### The problem
Look below for the line holding "The image size is (396, 203)." and the line holding "Given: Tap the ErrorException heading text". Repeat those two and everything between, exactly.
#### Dataset excerpts ####
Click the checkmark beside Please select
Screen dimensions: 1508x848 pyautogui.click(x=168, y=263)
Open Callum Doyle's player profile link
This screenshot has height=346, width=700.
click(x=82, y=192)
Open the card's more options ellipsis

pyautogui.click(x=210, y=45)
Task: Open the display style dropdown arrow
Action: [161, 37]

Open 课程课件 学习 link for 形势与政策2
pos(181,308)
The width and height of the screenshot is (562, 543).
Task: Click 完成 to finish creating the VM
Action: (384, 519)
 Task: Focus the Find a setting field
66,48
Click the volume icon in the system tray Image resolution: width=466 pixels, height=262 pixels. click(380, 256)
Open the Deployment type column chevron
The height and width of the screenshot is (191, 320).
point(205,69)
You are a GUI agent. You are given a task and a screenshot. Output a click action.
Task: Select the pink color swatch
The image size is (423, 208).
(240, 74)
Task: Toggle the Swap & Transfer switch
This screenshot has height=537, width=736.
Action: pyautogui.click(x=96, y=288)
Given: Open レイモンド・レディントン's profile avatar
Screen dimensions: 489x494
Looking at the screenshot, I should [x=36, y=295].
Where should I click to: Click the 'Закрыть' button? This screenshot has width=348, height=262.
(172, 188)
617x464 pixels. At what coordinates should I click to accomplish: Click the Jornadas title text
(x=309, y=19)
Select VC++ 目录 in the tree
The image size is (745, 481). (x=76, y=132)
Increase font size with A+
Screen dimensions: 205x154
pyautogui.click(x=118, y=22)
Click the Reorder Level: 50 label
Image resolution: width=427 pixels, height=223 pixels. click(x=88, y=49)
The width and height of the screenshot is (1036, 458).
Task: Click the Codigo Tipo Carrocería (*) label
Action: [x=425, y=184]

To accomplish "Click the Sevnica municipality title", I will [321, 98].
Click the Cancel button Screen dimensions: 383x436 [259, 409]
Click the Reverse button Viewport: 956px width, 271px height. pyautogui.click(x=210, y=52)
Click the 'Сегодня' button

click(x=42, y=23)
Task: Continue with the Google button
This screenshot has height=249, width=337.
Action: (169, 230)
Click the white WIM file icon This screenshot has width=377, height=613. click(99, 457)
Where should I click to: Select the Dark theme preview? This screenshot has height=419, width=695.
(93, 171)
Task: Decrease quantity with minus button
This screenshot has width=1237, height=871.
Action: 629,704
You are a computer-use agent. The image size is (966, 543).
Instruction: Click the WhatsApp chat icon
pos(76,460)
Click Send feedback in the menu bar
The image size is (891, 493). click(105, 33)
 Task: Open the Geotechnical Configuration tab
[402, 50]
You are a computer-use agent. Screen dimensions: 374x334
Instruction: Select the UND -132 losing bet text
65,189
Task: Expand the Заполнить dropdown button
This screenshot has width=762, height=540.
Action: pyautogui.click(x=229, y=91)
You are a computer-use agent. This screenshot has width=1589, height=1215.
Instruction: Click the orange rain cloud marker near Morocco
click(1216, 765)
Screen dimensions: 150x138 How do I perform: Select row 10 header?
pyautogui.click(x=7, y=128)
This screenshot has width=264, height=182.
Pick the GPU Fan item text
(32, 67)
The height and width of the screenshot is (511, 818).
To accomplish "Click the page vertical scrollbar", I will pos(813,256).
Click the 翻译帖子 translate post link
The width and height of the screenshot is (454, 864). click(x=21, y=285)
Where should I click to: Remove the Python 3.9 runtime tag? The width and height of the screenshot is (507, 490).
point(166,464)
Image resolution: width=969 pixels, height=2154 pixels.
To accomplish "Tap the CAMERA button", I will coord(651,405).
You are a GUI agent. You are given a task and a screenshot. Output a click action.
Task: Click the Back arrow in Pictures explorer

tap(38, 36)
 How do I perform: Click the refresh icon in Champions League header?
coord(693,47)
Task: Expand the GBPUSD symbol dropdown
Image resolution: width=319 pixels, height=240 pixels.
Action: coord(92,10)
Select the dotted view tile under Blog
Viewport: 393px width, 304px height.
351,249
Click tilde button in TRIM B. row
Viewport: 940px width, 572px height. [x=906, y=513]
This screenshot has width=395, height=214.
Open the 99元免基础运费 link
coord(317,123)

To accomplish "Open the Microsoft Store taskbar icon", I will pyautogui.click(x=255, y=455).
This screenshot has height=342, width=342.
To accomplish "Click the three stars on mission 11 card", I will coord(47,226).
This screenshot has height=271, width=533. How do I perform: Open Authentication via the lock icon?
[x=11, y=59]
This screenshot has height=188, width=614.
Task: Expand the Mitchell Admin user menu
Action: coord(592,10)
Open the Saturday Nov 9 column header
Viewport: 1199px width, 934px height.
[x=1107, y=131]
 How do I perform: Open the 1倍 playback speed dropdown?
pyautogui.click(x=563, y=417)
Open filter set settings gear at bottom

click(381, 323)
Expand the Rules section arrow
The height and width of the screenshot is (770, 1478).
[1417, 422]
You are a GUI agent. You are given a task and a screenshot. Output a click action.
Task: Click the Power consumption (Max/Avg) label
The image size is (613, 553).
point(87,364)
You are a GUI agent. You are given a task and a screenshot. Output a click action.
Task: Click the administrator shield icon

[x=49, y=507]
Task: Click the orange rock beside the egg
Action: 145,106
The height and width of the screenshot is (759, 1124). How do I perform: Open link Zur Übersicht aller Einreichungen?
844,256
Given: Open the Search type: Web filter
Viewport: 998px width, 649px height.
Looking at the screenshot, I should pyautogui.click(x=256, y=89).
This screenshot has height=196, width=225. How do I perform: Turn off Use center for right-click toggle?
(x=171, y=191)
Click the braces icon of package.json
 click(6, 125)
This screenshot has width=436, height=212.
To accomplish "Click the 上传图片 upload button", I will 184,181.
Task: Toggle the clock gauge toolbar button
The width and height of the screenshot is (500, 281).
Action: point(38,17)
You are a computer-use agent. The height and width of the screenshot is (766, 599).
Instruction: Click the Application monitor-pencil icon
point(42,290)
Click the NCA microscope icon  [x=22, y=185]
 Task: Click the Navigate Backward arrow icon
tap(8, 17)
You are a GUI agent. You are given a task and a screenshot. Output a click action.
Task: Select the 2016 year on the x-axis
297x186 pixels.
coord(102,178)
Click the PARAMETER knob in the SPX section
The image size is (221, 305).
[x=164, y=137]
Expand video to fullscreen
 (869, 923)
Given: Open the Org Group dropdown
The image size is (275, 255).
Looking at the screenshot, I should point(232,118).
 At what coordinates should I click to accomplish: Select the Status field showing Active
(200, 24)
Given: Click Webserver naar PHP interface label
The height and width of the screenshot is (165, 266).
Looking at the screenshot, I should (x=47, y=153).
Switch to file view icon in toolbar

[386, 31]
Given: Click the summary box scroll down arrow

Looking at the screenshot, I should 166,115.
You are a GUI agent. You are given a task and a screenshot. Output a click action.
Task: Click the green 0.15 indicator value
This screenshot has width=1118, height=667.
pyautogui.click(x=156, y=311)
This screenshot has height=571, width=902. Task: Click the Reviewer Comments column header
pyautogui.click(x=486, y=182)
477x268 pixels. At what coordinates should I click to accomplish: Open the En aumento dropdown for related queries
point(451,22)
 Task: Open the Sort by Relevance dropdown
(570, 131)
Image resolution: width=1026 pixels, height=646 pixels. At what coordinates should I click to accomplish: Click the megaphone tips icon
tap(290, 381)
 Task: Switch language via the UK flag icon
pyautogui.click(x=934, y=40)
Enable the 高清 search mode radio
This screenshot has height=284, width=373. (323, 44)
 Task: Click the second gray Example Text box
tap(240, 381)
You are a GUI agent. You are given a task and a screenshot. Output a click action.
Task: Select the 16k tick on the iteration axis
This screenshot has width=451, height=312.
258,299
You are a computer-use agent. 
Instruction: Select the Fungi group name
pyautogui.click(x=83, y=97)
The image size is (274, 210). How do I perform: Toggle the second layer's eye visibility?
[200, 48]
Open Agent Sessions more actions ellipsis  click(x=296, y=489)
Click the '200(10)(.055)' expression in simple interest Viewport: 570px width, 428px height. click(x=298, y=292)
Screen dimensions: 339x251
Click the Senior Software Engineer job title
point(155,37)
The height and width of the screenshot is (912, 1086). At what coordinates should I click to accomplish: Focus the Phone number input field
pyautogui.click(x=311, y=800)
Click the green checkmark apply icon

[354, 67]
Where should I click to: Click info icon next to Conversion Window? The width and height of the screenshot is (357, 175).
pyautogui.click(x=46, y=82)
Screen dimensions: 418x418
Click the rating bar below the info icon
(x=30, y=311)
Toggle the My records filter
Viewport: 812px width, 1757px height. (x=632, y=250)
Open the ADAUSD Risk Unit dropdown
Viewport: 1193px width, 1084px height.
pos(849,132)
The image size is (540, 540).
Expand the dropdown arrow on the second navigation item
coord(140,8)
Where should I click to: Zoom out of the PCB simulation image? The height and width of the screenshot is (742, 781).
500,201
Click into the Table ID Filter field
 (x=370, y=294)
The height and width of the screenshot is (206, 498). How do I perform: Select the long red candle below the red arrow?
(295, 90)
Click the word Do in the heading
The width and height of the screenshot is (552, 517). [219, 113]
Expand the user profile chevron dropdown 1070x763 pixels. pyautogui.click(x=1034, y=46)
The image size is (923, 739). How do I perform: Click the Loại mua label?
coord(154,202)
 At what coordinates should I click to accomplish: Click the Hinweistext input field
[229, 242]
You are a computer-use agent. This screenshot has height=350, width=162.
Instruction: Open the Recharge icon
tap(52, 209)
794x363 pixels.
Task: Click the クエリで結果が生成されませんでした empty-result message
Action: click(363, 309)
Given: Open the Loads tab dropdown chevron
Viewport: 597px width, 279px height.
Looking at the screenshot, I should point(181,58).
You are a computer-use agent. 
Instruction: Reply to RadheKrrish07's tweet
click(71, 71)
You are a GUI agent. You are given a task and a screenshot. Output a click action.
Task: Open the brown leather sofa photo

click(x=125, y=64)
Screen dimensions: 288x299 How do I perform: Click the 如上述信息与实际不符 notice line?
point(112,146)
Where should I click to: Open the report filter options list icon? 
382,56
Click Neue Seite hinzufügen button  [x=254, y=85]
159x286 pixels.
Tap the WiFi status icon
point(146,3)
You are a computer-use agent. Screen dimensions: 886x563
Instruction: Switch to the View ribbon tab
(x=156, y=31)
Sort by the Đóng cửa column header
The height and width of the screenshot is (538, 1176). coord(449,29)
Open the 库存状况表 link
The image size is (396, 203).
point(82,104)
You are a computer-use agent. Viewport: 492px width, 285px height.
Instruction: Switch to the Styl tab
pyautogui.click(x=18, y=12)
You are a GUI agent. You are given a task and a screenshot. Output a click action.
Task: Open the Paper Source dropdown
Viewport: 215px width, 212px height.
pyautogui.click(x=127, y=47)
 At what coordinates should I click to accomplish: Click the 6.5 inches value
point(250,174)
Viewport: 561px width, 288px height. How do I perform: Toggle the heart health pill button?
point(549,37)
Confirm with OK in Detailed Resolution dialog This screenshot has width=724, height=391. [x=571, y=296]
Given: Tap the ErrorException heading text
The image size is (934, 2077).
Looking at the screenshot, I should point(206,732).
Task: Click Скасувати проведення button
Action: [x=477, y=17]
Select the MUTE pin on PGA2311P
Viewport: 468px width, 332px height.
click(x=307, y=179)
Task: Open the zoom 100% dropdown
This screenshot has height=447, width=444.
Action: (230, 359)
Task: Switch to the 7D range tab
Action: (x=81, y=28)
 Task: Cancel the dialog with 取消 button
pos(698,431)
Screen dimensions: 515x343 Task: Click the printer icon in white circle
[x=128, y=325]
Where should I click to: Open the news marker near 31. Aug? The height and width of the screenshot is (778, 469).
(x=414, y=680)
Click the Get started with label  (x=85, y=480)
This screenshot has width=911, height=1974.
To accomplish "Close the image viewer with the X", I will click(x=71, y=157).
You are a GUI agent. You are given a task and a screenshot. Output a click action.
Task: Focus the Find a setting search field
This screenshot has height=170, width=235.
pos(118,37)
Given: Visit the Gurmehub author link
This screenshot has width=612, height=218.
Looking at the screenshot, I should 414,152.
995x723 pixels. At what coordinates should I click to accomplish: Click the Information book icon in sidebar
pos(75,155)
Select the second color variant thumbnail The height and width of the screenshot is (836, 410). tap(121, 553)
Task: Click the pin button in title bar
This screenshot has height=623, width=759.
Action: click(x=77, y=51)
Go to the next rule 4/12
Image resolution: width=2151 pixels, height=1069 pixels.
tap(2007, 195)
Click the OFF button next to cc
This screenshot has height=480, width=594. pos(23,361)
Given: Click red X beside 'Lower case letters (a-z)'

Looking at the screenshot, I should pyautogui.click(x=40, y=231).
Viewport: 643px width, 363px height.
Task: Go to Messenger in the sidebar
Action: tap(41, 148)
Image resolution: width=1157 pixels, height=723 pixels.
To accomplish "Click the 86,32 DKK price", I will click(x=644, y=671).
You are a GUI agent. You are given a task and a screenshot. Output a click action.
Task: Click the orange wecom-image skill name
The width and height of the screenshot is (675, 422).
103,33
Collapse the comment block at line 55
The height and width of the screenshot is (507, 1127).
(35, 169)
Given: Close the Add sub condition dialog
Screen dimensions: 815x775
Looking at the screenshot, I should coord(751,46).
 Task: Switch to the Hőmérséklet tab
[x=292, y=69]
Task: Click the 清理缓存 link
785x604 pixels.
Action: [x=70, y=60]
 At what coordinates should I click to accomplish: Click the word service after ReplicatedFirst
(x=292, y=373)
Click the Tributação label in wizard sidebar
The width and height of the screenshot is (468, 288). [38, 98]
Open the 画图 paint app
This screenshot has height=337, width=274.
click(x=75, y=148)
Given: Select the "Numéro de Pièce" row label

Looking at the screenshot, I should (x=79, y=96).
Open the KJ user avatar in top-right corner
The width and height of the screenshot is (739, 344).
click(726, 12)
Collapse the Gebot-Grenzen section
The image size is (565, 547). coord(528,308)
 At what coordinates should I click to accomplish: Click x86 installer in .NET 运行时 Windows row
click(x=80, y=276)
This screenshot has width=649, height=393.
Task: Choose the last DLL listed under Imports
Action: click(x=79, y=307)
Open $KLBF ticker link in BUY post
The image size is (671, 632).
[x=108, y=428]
####
### Output of the exercise
The image size is (396, 203).
point(82,104)
You are a computer-use agent. Viewport: 492px width, 285px height.
Instruction: Switch to the Styl tab
pyautogui.click(x=18, y=12)
You are a GUI agent. You are given a task and a screenshot. Output a click action.
Task: Open the Paper Source dropdown
Viewport: 215px width, 212px height.
pyautogui.click(x=127, y=47)
 At what coordinates should I click to accomplish: Click the 6.5 inches value
point(250,174)
Viewport: 561px width, 288px height. How do I perform: Toggle the heart health pill button?
point(549,37)
Confirm with OK in Detailed Resolution dialog This screenshot has width=724, height=391. [x=571, y=296]
Given: Tap the ErrorException heading text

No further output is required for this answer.